BEGIN Input records

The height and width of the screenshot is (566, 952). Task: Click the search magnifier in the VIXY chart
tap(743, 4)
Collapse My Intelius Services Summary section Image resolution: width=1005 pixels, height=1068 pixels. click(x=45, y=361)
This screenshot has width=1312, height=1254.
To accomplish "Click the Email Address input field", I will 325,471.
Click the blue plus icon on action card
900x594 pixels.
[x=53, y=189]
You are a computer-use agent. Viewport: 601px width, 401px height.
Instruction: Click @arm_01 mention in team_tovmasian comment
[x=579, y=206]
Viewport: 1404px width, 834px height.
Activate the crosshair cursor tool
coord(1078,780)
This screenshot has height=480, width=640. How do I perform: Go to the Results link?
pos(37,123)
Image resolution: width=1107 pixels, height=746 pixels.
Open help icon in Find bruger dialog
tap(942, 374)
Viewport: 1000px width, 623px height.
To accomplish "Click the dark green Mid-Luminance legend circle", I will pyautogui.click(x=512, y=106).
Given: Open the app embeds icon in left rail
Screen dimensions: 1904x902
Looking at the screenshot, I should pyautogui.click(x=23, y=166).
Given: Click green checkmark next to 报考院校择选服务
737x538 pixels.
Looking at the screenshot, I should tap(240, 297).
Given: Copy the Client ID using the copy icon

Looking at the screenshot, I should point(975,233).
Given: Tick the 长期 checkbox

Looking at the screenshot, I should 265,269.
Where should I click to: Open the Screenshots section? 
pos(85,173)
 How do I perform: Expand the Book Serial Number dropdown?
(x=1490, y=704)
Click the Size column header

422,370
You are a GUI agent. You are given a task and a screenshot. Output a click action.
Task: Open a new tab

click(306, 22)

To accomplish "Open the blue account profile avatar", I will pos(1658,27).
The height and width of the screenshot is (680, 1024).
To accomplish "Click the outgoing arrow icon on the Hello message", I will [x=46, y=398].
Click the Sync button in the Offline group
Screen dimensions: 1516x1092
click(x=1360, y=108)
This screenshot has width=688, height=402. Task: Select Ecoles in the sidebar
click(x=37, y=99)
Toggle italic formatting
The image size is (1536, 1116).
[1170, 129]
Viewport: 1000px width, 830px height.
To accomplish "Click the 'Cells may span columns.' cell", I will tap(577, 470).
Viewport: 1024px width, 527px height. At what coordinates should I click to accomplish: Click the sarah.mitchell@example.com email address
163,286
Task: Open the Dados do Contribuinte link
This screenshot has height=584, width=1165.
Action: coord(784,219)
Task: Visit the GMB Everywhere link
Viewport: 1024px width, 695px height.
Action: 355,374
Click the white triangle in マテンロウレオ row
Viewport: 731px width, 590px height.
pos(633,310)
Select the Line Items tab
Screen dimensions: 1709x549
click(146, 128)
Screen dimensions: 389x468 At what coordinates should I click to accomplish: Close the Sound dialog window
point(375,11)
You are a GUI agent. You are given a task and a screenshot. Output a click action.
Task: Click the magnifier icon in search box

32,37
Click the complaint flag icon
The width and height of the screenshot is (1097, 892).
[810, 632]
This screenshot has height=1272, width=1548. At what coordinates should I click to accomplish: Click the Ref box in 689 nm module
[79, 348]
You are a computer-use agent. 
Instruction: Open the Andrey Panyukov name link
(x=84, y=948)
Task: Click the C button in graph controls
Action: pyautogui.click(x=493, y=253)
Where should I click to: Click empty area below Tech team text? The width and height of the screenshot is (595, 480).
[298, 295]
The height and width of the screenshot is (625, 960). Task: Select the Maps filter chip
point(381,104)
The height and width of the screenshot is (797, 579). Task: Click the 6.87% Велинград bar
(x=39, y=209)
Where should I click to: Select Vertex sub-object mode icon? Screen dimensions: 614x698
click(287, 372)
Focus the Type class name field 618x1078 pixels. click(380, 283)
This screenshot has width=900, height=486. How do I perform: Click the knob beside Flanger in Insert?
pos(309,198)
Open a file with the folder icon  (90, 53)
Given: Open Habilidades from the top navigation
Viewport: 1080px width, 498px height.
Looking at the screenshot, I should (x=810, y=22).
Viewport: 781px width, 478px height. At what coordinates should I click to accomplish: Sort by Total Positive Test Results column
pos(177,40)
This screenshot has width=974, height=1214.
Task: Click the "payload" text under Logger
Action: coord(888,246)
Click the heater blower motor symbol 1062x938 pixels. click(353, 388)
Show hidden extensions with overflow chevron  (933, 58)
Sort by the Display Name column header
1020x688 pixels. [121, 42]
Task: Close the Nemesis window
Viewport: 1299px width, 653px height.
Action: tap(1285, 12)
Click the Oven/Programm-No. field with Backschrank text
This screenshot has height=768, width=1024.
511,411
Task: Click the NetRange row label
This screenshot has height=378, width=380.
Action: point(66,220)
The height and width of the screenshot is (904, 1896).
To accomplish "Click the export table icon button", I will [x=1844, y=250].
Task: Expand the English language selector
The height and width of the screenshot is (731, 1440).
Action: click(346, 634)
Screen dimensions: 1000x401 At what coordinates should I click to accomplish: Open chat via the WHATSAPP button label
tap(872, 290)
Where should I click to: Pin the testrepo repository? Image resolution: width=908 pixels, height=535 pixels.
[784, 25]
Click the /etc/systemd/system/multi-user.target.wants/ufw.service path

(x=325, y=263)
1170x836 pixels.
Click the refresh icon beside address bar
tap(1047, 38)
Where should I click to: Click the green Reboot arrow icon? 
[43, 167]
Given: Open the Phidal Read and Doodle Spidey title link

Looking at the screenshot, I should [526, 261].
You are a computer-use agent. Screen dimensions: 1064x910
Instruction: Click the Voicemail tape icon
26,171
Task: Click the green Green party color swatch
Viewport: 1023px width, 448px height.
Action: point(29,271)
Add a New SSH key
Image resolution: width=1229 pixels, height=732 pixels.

END Input records

Task description: Which lines above hold the string "computer"? Show each of them.

Exercise output:
You are a computer-use agent. Viewport: 601px width, 401px height.
You are a computer-use agent. 
You are a computer-use agent. Screen dimensions: 1064x910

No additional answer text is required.